Per realizzarsi nella complessità delle sue articolazioni, la democrazia non può infatti risolversi in termini «diretti»: ha bisogno di connettere delega e rappresentanza; istanze e strumenti della democrazia diretta e istanze e strumenti della democrazia rappresentativa. E per far questo ha bisogno di partiti, di corpi intermedi diffusi e articolati, senza cui non può esserci effettività democratica, né può esistere un Parlamento in grado di rappresentare un Paese, promuovendo un effettivo cambio sia di classe dirigente che di direzione politica.
A mio giudizio, il problema principale che questa esperienza delle primarie ci consegna è quello di porre all’ordine del giorno la costruzione di un grande partito riformatore che riunisca tutte le forze interessate al cambio, chiudendo in modo definitivo con rotture, conflitti, lacerazioni. Bersani, Renzi, Vendola, Puppato, Tabacci hanno mostrato con la loro esperienza che questo è possibile, che si può cominciare a realizzare quella che sarebbe una vera e propria rivoluzione copernicana nella storia delle forze riformatrici italiane, che è fatta di differenze, ma anche di sostanziali convergenze, mai valorizzate a sufficienza. Ha fatto bene Tabacci a ricordare Giovanni Marcora (Albertino): in quel nome può, e deve, riconoscersi chiunque in Italia sia interessato al cambiamento.

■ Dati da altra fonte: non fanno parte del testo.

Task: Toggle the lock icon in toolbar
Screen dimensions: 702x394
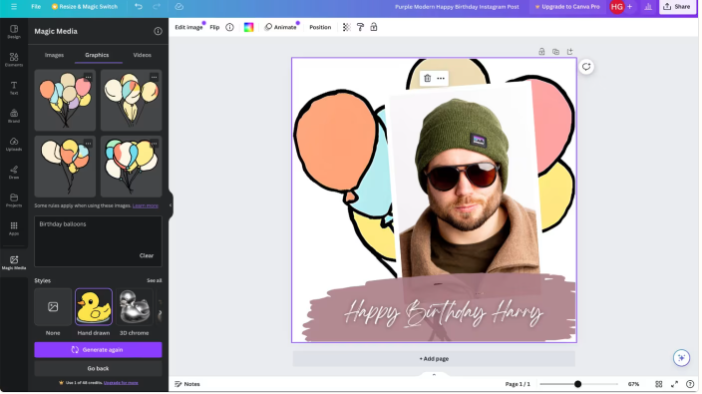Action: [x=374, y=27]
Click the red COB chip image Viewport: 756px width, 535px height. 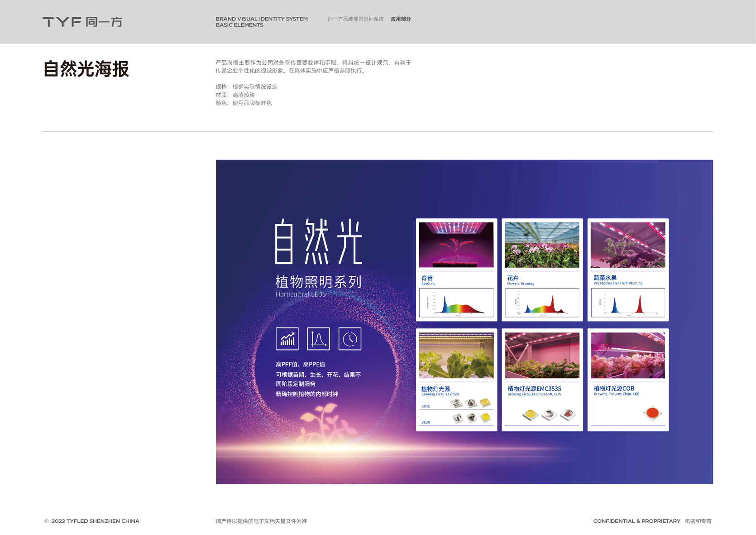(x=652, y=413)
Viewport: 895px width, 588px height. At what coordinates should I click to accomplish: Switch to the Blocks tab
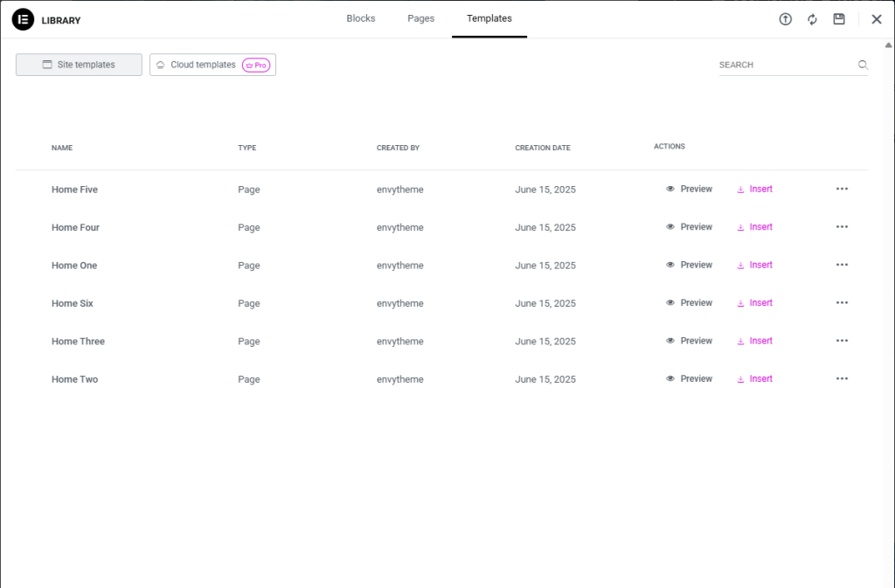(360, 18)
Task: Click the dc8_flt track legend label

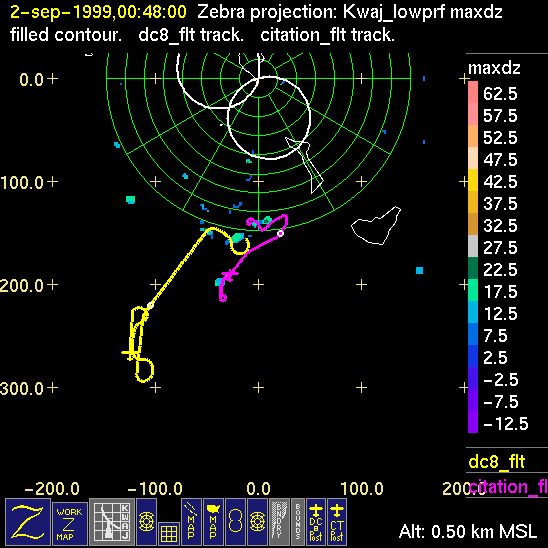Action: pyautogui.click(x=497, y=461)
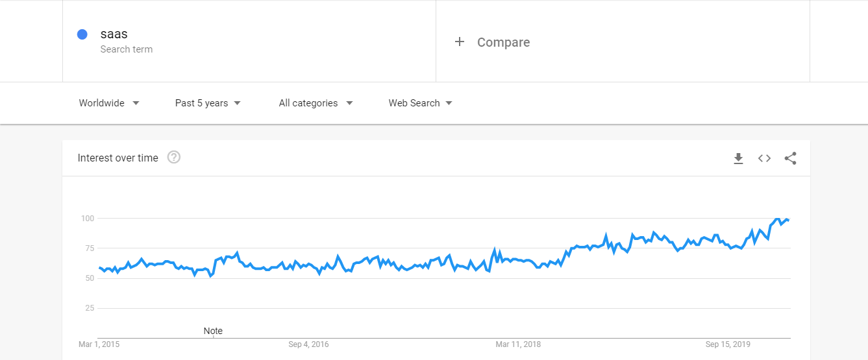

Questo è il problema di fondo con cui bisognerà confrontarsi nei prossimi mesi, tanto più se il centrosinistra vincerà le elezioni. Le primarie sono state un primo, fondamentale passo in questa direzione, contribuendo a far ri- scoprire valori e figure comuni. Ma sono state un passo al quale ne devono seguire altri. La democrazia è una cosa complessa, bisognerebbe sempre ricordarlo, non ammette mai scorciatoie.